RECORDS SUPPLIED Start Marker

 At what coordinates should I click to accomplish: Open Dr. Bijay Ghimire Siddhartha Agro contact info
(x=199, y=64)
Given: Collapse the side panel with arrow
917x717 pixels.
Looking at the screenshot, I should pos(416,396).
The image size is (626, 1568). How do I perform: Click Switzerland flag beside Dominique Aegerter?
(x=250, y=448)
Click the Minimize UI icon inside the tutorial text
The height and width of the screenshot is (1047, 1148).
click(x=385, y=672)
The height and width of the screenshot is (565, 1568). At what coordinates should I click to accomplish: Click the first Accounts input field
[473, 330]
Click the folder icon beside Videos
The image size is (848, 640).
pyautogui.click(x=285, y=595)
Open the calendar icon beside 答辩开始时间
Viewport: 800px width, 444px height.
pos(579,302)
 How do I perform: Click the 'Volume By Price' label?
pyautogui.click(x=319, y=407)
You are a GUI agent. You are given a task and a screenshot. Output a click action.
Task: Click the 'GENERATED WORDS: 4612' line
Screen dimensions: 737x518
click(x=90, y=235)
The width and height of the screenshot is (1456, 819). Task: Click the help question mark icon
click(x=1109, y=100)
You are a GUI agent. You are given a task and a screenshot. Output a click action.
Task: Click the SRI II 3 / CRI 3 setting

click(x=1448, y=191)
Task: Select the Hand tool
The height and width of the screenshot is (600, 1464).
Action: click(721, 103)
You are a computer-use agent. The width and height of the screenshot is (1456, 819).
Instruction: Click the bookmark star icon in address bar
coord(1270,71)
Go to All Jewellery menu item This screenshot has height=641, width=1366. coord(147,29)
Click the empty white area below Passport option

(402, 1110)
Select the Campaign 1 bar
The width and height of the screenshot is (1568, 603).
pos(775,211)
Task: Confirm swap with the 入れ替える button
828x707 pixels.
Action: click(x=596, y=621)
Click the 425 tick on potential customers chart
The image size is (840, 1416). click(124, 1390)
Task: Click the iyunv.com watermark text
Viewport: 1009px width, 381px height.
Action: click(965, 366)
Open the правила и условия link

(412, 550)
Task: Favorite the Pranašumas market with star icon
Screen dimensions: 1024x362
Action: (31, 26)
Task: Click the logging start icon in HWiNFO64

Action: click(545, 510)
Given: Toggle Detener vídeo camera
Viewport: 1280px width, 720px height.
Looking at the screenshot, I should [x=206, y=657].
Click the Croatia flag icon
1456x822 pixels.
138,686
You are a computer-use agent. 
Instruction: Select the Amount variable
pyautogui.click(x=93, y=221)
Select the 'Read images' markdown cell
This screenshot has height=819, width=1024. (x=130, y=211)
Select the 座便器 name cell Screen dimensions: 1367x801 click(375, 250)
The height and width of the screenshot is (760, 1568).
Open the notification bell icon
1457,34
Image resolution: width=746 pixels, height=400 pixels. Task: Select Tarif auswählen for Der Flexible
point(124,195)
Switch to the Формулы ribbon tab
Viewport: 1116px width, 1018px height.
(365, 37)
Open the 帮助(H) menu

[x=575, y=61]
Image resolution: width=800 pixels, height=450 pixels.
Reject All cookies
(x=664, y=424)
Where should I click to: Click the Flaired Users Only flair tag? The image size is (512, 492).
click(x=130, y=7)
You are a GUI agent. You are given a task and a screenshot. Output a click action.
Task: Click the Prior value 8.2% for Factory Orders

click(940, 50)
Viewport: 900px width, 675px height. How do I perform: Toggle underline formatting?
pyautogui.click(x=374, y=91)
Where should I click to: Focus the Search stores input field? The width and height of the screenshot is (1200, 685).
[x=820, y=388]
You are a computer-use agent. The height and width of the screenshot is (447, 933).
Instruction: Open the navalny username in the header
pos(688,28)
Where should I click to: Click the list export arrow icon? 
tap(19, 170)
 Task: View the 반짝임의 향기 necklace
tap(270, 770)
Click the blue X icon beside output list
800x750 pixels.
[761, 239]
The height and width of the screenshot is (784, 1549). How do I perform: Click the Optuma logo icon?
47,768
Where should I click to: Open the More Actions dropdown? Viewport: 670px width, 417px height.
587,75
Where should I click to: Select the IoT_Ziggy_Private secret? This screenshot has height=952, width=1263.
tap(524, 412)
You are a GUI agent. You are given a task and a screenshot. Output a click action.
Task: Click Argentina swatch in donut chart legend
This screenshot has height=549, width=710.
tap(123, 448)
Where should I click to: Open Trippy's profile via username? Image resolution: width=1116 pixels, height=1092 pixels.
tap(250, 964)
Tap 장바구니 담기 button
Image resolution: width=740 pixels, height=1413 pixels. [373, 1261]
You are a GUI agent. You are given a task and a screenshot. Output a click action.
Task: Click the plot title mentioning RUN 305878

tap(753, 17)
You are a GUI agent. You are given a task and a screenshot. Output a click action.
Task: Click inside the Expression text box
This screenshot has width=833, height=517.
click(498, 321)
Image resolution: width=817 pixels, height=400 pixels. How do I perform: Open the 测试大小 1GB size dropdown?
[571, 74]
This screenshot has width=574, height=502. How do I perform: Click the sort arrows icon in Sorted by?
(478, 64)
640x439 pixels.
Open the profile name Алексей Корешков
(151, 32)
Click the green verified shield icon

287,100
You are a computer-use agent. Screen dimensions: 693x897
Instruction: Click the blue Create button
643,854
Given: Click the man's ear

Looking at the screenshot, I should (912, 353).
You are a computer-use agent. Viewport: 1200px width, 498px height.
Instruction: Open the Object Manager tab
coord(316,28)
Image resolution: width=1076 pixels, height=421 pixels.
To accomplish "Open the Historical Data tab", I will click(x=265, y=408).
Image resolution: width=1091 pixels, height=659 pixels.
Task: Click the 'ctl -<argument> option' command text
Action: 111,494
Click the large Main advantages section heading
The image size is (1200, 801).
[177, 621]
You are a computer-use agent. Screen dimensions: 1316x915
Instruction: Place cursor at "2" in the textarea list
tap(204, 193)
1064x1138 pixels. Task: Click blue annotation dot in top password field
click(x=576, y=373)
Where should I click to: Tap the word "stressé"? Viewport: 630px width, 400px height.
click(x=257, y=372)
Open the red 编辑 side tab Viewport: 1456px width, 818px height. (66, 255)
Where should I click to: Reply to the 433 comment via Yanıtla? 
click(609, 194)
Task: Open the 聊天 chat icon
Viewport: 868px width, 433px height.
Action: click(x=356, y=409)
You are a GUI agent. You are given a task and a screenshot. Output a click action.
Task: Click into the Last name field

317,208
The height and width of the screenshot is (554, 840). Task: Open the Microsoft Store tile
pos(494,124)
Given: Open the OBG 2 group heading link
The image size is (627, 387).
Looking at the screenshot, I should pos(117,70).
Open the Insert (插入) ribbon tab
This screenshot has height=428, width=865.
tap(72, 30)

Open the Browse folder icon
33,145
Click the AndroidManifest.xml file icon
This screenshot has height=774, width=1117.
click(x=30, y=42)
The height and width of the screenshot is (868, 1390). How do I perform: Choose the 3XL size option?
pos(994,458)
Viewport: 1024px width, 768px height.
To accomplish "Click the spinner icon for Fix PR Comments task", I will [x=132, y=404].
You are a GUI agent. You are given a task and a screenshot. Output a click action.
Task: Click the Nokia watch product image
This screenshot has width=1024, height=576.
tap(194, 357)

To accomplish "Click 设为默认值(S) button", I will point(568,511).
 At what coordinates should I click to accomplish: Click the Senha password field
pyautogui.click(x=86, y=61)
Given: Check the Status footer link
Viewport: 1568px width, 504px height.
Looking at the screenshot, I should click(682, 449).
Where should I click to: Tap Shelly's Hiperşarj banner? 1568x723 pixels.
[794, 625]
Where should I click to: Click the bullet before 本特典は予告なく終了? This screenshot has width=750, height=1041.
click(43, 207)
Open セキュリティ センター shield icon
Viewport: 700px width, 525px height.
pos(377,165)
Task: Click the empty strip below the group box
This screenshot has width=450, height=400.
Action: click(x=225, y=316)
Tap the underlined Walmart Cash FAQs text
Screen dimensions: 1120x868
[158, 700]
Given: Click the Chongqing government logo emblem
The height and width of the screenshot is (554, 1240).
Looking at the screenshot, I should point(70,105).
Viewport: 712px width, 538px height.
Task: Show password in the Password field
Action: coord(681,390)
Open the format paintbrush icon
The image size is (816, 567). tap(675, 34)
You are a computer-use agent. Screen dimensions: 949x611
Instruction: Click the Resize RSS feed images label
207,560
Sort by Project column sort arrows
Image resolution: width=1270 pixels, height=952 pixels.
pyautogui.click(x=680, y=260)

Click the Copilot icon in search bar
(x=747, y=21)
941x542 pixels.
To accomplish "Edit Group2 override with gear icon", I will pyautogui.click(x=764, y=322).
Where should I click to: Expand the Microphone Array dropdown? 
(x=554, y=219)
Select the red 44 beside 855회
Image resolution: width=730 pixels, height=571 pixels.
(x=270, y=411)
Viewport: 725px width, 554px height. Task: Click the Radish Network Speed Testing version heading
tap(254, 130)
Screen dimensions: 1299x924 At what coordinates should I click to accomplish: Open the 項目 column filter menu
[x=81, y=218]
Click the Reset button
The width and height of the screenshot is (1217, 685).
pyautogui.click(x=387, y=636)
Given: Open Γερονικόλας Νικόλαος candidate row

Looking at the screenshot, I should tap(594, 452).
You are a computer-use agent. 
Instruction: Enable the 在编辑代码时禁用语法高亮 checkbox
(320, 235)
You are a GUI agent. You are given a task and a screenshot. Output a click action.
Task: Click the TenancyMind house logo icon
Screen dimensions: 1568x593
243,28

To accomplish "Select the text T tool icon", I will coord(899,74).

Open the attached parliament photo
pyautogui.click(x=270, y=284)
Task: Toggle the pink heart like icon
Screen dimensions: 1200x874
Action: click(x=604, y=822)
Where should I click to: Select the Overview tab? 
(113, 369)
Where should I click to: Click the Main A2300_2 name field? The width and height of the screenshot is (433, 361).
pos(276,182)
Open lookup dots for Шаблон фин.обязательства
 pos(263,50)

RECORDS SUPPLIED End Marker

> [TASK STATEMENT]:
When a line of the records above contains the string "computer", count it once; then give the total and nothing else.

> [WRITTEN REPLY]:
8